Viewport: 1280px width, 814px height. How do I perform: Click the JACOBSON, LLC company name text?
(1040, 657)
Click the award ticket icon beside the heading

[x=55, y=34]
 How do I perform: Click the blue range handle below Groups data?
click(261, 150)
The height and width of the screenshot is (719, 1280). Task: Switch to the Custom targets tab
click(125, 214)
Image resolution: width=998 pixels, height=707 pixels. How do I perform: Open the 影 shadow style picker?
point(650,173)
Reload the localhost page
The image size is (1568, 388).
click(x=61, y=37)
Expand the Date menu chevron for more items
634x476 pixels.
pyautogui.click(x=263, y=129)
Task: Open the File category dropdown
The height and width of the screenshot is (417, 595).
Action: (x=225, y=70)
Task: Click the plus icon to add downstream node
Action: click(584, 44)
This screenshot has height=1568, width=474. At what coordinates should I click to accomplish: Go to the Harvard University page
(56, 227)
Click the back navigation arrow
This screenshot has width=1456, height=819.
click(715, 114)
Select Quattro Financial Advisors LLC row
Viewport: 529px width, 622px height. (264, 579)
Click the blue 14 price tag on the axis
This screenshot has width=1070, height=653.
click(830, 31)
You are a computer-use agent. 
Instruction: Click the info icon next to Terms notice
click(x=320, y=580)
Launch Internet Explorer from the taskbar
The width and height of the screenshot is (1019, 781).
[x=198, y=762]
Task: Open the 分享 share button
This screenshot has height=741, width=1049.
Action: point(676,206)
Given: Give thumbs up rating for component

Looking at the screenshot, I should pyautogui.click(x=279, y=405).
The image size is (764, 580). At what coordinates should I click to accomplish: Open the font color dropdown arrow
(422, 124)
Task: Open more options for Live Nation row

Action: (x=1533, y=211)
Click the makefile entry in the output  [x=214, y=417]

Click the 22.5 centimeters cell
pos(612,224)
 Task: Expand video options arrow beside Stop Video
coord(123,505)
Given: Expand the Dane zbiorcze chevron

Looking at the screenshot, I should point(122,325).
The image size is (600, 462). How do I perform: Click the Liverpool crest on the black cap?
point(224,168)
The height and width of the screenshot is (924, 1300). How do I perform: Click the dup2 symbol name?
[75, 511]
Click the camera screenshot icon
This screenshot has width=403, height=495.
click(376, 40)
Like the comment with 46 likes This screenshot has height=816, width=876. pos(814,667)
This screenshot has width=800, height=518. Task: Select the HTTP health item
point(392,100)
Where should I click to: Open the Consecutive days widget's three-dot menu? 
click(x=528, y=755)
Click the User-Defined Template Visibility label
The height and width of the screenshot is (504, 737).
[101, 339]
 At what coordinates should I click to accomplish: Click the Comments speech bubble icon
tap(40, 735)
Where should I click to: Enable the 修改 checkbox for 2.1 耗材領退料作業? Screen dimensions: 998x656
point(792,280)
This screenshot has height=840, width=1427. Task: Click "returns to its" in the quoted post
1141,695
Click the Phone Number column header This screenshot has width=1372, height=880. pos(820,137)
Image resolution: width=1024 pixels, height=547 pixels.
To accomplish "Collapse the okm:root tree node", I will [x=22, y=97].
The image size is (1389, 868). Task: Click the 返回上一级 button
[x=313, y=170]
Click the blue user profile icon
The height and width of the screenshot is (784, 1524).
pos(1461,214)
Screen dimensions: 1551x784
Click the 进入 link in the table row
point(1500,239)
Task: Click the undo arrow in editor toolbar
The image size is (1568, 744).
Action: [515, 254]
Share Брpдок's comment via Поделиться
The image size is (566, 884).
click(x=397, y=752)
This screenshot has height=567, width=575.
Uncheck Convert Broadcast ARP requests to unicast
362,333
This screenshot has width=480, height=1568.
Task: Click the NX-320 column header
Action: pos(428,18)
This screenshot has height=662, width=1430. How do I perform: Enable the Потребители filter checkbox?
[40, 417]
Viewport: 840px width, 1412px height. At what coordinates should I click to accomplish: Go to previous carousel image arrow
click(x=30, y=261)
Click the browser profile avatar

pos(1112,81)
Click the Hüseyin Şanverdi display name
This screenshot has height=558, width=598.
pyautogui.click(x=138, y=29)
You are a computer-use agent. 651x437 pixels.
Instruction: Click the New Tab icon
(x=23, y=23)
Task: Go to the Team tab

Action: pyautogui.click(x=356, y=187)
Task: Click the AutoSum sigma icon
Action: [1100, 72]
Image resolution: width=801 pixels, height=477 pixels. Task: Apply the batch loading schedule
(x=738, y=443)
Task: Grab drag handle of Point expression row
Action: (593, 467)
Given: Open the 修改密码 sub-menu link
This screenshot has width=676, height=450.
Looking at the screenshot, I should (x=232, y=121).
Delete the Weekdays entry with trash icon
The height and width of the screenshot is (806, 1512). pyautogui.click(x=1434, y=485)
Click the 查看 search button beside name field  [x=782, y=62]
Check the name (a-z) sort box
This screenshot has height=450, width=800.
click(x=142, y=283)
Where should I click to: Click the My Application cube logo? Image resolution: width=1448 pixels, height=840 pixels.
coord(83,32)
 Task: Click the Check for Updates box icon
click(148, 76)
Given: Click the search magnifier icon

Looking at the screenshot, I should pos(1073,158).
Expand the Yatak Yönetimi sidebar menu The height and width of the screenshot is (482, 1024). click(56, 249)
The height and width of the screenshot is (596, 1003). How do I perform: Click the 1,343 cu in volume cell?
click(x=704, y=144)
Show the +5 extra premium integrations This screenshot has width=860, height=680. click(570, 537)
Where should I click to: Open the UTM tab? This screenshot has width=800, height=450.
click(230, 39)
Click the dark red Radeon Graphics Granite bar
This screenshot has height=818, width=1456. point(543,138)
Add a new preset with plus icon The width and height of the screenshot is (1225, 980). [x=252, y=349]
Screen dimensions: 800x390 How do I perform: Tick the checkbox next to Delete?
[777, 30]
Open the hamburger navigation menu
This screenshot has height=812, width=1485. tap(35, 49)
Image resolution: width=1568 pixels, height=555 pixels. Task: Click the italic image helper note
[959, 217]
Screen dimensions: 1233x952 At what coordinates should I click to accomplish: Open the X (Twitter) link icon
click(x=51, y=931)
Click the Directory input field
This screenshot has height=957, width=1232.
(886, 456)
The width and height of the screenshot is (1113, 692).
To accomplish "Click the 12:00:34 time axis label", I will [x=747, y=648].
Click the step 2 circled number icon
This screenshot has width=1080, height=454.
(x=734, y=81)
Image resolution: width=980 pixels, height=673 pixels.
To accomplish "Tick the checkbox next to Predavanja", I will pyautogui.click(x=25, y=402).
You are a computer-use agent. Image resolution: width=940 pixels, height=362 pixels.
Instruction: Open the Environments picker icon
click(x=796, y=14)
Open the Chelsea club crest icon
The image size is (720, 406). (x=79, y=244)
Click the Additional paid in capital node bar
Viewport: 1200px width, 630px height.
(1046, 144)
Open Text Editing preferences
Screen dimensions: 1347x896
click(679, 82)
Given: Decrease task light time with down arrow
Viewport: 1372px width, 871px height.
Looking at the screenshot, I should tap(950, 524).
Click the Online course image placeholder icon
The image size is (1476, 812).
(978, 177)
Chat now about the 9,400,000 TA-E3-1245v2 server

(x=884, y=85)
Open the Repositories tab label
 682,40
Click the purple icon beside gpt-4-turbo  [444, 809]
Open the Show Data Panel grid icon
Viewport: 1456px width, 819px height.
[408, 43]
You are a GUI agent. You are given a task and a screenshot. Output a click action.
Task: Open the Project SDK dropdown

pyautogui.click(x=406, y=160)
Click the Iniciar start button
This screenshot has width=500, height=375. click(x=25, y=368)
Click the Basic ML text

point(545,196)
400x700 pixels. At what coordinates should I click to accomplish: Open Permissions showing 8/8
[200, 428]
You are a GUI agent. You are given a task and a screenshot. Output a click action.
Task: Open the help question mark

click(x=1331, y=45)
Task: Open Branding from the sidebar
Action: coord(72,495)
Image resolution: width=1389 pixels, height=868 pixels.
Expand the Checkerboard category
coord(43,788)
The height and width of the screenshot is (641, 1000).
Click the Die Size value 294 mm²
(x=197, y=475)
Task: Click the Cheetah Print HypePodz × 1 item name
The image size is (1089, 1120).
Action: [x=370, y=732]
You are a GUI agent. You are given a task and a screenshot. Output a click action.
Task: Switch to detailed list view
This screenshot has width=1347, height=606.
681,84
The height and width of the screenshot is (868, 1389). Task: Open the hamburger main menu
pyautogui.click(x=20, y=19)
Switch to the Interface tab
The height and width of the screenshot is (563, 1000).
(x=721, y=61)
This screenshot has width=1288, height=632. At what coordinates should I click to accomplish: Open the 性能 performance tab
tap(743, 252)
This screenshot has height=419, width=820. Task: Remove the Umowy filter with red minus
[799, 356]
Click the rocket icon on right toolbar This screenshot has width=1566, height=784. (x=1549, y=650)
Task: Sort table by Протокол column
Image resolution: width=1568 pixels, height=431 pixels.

**TO DO**. Reproduce the lines above word for word, starting at the first line and ending at the line that contains "Action: point(676,206)", with both ends included.

**WRITTEN ANSWER**.
Viewport: 1280px width, 814px height. How do I perform: Click the JACOBSON, LLC company name text?
(1040, 657)
Click the award ticket icon beside the heading

[x=55, y=34]
 How do I perform: Click the blue range handle below Groups data?
click(261, 150)
The height and width of the screenshot is (719, 1280). Task: Switch to the Custom targets tab
click(125, 214)
Image resolution: width=998 pixels, height=707 pixels. How do I perform: Open the 影 shadow style picker?
point(650,173)
Reload the localhost page
The image size is (1568, 388).
click(x=61, y=37)
Expand the Date menu chevron for more items
634x476 pixels.
pyautogui.click(x=263, y=129)
Task: Open the File category dropdown
The height and width of the screenshot is (417, 595).
Action: (x=225, y=70)
Task: Click the plus icon to add downstream node
Action: click(584, 44)
This screenshot has height=1568, width=474. At what coordinates should I click to accomplish: Go to the Harvard University page
(56, 227)
Click the back navigation arrow
This screenshot has width=1456, height=819.
click(715, 114)
Select Quattro Financial Advisors LLC row
Viewport: 529px width, 622px height. (264, 579)
Click the blue 14 price tag on the axis
This screenshot has width=1070, height=653.
click(830, 31)
You are a computer-use agent. 
Instruction: Click the info icon next to Terms notice
click(x=320, y=580)
Launch Internet Explorer from the taskbar
The width and height of the screenshot is (1019, 781).
[x=198, y=762]
Task: Open the 分享 share button
This screenshot has height=741, width=1049.
Action: point(676,206)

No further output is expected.